My pen pal is a working-class guy, a carpenter by trade, who doesn’t know any better. The same day, however, another missive arrived in my inbox, this one from a multimillion-dollar Democratic Party-affiliated super PAC called American Bridge 21st Century. Its stated mission is sliming Republicans.

The subject line on this email was “Scott Walker: Just Ask My Koch-Crony Judge, I’m Innocent!” That’s a mouthful, but interesting, so I opened the email. I should have known better, because nothing makes the attack dogs at American Bridge foam at the mouth more predictably than Wisconsin’s governor. But casually smearing the reputation of a federal judge is not something you see every day, so I followed the trail.

The background on this case is even more convoluted than the Watergate example, but here’s a shorthand version: Gov. Walker was investigated by Democratic prosecutors in his home state on the grounds he might have violated Wisconsin election law in coordinating with outside groups and GOP bigwigs while fighting the recall campaign Democrats mounted against him. Two judges, one federal and one state, ruled that there wasn’t any evidence Walker coordinated with outsiders—or that such coordination was illegal.

When Walker loyalists pointed this out, American Bridge unleashed the “Koch-Crony Judge” email.

“Yes, Scott Walker has been temporarily cleared of wrongdoing by a federal judge,” it said. “A federal judge who is part of the same shadowy conservative network as Walker, the Koch brothers, and the outside groups that helped flood the Wisconsin recall elections with dark money; and a federal judge who seems extremely eager to make this case go away.”

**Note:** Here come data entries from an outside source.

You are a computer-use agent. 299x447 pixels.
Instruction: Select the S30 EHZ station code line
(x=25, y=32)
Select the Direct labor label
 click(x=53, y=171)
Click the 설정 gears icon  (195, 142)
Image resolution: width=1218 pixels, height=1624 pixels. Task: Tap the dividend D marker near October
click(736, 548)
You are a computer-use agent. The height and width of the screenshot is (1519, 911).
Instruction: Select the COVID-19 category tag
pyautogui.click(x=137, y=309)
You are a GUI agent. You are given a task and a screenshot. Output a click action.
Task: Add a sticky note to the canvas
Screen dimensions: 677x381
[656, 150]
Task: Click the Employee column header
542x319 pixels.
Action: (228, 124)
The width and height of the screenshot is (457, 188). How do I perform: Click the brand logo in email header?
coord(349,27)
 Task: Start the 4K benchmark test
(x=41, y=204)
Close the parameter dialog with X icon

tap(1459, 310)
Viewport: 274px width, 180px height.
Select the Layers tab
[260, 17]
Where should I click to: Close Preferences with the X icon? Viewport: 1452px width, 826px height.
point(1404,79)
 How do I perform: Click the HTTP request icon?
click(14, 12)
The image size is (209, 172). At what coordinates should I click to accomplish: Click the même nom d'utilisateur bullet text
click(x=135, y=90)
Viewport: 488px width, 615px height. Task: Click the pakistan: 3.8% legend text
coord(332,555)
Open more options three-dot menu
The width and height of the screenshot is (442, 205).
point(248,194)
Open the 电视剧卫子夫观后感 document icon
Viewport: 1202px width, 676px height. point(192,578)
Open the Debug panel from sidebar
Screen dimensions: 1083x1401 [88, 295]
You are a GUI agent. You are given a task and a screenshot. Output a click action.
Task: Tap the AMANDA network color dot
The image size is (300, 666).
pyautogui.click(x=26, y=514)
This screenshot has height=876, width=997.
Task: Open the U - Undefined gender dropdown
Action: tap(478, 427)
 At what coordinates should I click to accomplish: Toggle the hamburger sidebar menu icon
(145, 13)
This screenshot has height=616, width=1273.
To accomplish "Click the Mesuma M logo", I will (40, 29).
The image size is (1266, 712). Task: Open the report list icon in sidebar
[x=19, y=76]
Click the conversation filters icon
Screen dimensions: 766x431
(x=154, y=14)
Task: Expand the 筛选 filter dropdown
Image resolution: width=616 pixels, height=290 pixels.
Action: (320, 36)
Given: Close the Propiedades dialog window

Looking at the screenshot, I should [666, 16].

So who is this Darth Vader-like jurist, and what’s the evidence that he’s a “crony” of conservative moneymen Charles and David Koch?

This is where things quickly gets sketchy. A liberal watchdog group, the Center for Media and Democracy, revealed that the jurist, U.S. District Court Judge Rudolph Randa, “has regularly attended all-expenses paid ‘judicial junkets’ funded by the Charles G. Koch Charitable Foundation, the Lynde and Harry Bradley Foundation, and other ideological and corporate interests.”

To most Americans, the host of those conferences might be above reproach. It’s the law school of George Mason University, a respected public university in Northern Virginia named after the Framer who wrote the Bill of Rights. But in the fever swamps of modern liberalism, that school is apparently on a watch list: After all, the U.S. Chamber of Commerce donates to it.

“The seminars amount to a privately-funded all-expenses paid trip for judges,” the Center for Media and Democracy adds darkly. “… One seminar Judge Randa attended was in La Jolla, California, a swanky San Diego suburb that is home to both great golfing and Mitt Romney.”

Yes, and Southern California is also where Disneyland’s Goofy resides, and this is where the 21st century progressives’ penchant for guilt by association merges with his overt goofiness. That’s the real reason Americans hate politics.